§ **Selected passage**

__________

56. The Commission rejected the commenters' arguments in Order No. 733, finding that the language “shall obtain the agreement” requires that “the entity calculating the circuit capability must reach an understanding with the relevant functional entity that the calculated circuit capability is capable of achieving the reliability goal of PRC-023-1.” [65] In addition, the Commission clarified that since the Standard is “intended to ensure that protective relay settings do not limit transmission loadability or interfere with system operators' ability to take remedial action to protect system reliability, and to ensure that relays reliably detect all fault conditions and protect the electrical network from these faults,” the agreement required under Requirement R3 should “center around achieving these purposes.” [66] Having adequately addressed this matter in Order No. 733, it is unnecessary to elaborate further in response to MISO and, accordingly, we deny MISO's request on this issue.

57. Further, to the extent that a dispute arises between responsible entities over the determination of a calculated circuit capability under Requirement R3, nothing precludes the responsible entities from raising the dispute with the applicable Regional Entity.

__________

§ **List of tasks**
**1.** Reproduce everything in the PRC-023-1 passage from "57. Further, to" down to "applicable Regional Entity.".
**2.** According to the PRC-023-1 passage, with whom may responsible entities raise a dispute over the determination of a calculated circuit capability under Requirement R3?

§ **Material supplied**
__________

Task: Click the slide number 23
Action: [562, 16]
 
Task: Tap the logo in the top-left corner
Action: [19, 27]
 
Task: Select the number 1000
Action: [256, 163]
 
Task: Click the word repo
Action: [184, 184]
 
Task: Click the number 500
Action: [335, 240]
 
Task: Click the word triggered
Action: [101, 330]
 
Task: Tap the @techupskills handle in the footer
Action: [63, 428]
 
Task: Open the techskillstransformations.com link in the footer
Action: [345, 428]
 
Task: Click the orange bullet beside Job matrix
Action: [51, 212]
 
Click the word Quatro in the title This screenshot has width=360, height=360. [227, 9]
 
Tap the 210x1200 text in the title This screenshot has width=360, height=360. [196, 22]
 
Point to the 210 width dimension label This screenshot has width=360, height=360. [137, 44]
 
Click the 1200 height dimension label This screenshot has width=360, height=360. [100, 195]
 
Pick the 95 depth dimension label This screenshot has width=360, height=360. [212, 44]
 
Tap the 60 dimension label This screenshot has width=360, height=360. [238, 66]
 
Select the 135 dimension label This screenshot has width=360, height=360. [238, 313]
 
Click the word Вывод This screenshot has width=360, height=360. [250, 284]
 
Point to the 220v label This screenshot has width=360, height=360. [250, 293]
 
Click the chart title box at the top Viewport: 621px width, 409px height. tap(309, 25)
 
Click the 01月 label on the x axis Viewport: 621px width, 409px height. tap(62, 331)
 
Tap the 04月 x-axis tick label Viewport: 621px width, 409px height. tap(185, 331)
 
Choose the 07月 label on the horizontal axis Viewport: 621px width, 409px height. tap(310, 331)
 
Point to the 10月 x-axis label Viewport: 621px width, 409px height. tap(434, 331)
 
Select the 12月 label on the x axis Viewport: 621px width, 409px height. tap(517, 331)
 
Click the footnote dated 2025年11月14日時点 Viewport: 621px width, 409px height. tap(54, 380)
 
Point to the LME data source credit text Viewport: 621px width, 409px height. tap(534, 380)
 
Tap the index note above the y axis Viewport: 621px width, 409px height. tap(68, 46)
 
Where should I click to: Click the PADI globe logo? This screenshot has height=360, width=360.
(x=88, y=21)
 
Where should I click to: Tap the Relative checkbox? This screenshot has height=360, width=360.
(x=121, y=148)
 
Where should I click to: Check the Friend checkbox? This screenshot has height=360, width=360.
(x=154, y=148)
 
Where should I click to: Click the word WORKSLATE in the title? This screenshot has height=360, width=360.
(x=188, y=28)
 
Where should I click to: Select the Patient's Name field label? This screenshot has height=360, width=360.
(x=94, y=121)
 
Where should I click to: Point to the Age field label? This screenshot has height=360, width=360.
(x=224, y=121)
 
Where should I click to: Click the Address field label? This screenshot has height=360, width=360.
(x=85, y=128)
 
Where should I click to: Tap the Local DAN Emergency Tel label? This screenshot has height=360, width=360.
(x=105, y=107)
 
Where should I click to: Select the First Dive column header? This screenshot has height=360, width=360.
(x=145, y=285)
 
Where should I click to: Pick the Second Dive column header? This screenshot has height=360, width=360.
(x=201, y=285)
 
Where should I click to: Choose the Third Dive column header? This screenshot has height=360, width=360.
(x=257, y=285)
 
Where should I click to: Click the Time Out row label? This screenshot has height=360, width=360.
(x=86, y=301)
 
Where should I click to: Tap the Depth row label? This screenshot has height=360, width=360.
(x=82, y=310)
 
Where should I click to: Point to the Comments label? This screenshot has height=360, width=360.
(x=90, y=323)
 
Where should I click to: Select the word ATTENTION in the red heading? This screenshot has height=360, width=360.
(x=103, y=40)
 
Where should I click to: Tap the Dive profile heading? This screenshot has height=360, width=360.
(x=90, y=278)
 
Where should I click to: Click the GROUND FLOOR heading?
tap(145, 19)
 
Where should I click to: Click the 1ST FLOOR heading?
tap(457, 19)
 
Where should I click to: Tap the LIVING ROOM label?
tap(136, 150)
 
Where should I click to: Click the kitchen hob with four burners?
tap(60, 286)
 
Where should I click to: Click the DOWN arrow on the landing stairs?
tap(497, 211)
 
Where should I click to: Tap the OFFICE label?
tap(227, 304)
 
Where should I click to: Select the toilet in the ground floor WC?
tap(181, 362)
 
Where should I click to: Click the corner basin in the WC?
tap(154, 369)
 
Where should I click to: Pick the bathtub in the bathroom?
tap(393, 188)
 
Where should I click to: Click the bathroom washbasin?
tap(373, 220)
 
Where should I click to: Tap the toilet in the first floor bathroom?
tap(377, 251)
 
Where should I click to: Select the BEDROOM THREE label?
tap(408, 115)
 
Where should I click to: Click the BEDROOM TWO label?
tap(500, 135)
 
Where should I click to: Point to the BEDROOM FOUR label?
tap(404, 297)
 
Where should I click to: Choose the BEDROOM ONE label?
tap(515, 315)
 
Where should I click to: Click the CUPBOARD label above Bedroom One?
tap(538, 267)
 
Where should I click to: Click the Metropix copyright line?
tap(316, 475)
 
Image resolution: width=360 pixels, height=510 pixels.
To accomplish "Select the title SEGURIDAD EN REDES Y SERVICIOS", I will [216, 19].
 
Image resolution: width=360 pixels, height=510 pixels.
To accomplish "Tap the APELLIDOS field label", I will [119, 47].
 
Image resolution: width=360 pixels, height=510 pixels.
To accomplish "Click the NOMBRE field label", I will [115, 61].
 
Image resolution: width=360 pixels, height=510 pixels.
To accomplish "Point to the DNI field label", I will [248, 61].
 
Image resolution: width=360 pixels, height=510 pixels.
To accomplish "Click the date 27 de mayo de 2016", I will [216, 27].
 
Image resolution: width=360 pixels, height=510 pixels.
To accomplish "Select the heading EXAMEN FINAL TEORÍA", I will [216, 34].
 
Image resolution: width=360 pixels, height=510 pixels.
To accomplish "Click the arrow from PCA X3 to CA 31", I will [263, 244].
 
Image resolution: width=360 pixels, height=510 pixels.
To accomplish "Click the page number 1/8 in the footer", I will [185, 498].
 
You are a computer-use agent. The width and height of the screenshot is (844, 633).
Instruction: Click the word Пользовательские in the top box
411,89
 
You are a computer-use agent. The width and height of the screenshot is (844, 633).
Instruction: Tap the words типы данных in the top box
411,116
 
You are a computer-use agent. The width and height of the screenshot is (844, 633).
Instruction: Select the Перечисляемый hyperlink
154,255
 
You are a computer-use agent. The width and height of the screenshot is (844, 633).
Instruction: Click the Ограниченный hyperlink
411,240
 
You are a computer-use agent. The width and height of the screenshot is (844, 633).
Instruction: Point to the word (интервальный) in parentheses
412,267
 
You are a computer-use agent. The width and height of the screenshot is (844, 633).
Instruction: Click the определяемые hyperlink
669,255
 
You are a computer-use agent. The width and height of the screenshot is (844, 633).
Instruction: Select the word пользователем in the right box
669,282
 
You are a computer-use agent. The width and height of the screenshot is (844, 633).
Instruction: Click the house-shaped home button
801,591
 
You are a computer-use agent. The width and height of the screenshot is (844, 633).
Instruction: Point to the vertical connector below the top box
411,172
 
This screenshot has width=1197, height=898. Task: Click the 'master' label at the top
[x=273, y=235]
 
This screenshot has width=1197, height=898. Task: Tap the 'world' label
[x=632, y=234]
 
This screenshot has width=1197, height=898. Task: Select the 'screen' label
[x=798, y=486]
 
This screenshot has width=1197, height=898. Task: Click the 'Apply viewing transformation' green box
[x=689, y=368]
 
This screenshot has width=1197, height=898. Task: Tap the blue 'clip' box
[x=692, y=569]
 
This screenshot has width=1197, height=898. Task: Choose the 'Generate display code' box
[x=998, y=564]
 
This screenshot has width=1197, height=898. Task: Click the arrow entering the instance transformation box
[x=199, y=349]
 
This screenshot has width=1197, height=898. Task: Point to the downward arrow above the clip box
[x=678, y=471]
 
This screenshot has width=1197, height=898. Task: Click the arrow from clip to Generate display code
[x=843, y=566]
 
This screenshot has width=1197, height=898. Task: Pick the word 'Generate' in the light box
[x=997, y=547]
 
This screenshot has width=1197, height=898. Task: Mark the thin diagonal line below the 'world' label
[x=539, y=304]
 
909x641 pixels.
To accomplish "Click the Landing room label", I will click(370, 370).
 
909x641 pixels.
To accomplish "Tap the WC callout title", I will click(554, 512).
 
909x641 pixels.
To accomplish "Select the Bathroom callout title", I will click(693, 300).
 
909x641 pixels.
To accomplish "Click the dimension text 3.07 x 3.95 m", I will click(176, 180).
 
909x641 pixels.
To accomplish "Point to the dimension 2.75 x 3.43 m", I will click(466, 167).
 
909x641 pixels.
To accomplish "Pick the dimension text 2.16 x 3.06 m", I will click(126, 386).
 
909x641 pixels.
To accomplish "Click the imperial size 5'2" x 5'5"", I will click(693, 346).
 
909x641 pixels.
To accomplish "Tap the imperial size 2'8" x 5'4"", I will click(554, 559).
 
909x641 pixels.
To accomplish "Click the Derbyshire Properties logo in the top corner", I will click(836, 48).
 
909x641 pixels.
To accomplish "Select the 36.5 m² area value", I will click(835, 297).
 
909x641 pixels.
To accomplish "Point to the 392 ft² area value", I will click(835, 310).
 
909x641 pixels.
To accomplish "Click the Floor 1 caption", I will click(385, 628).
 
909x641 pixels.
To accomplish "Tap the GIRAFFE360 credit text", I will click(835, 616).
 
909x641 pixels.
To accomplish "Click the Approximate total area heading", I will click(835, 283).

__________

§ **Outputs in order**
**1.**
57. Further, to the extent that a dispute arises between responsible entities over the determination of a calculated circuit capability under Requirement R3, nothing precludes the responsible entities from raising the dispute with the applicable Regional Entity.

**2.** The applicable Regional Entity.